**Exercise brief:** Nothing but the lines from the one containing "722x612 pixels. Task: Open" through the last line of the records below should be copied, exactly and without pictures.

(Screenshot grounding data)
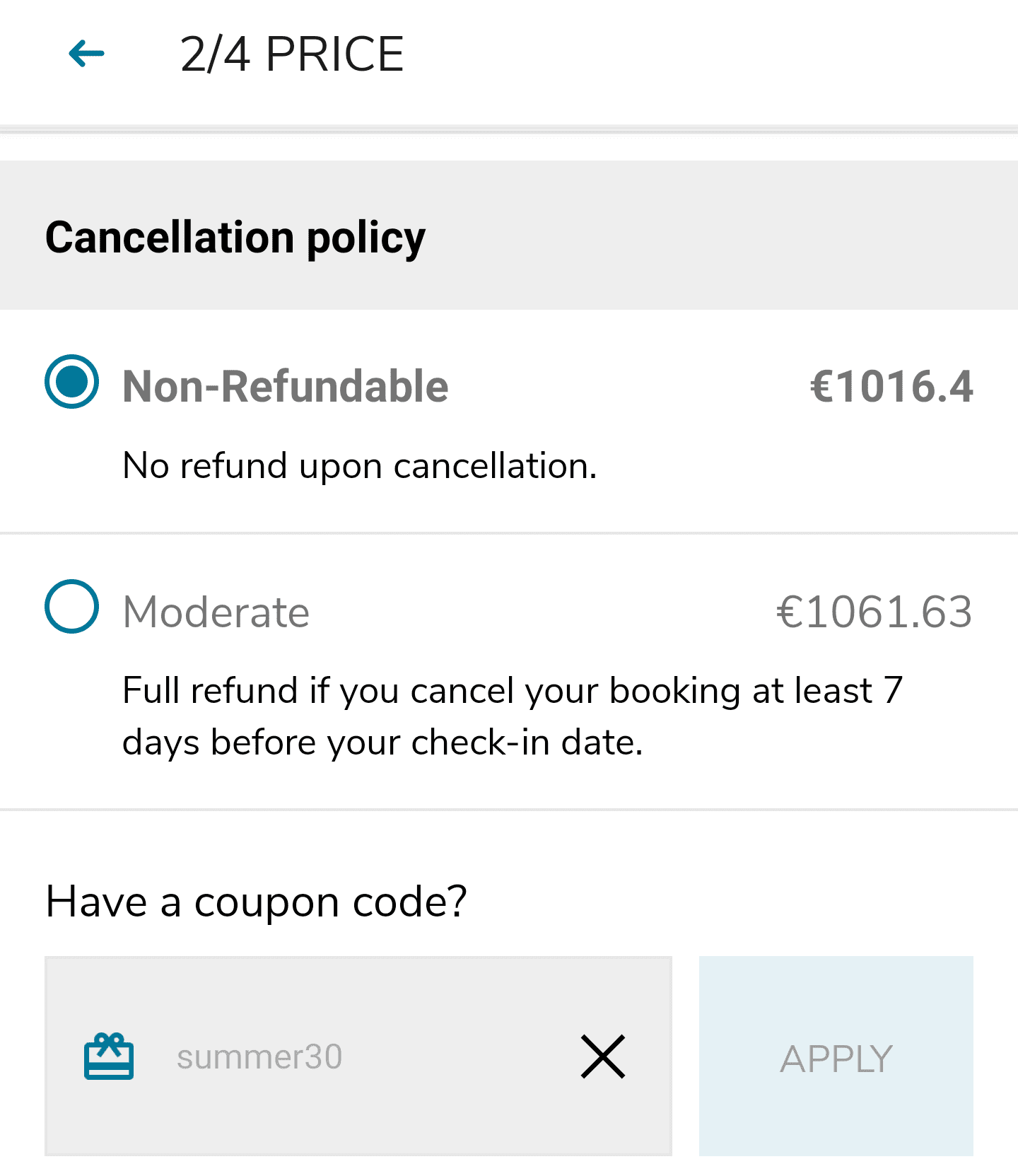Viewport: 1018px width, 1176px height.
Task: Go back using the header arrow
Action: coord(86,54)
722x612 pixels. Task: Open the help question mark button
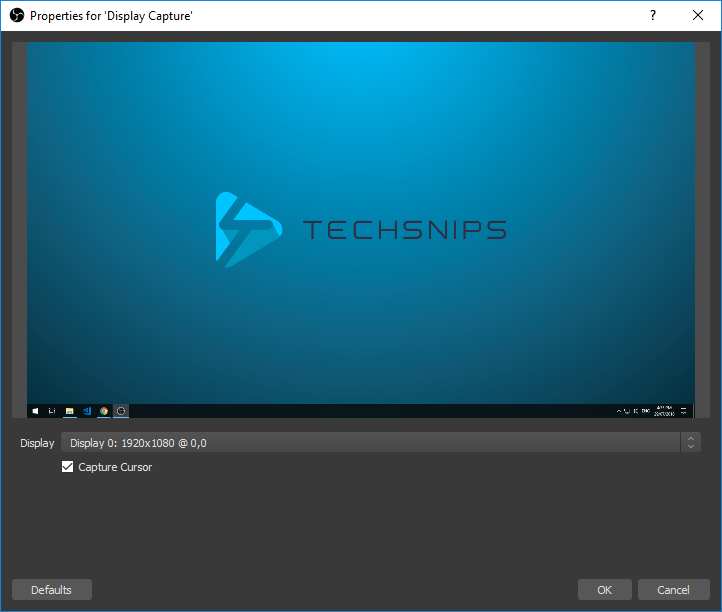click(x=653, y=15)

**Result for this task:**
722x612 pixels. Task: Open the help question mark button
click(x=653, y=15)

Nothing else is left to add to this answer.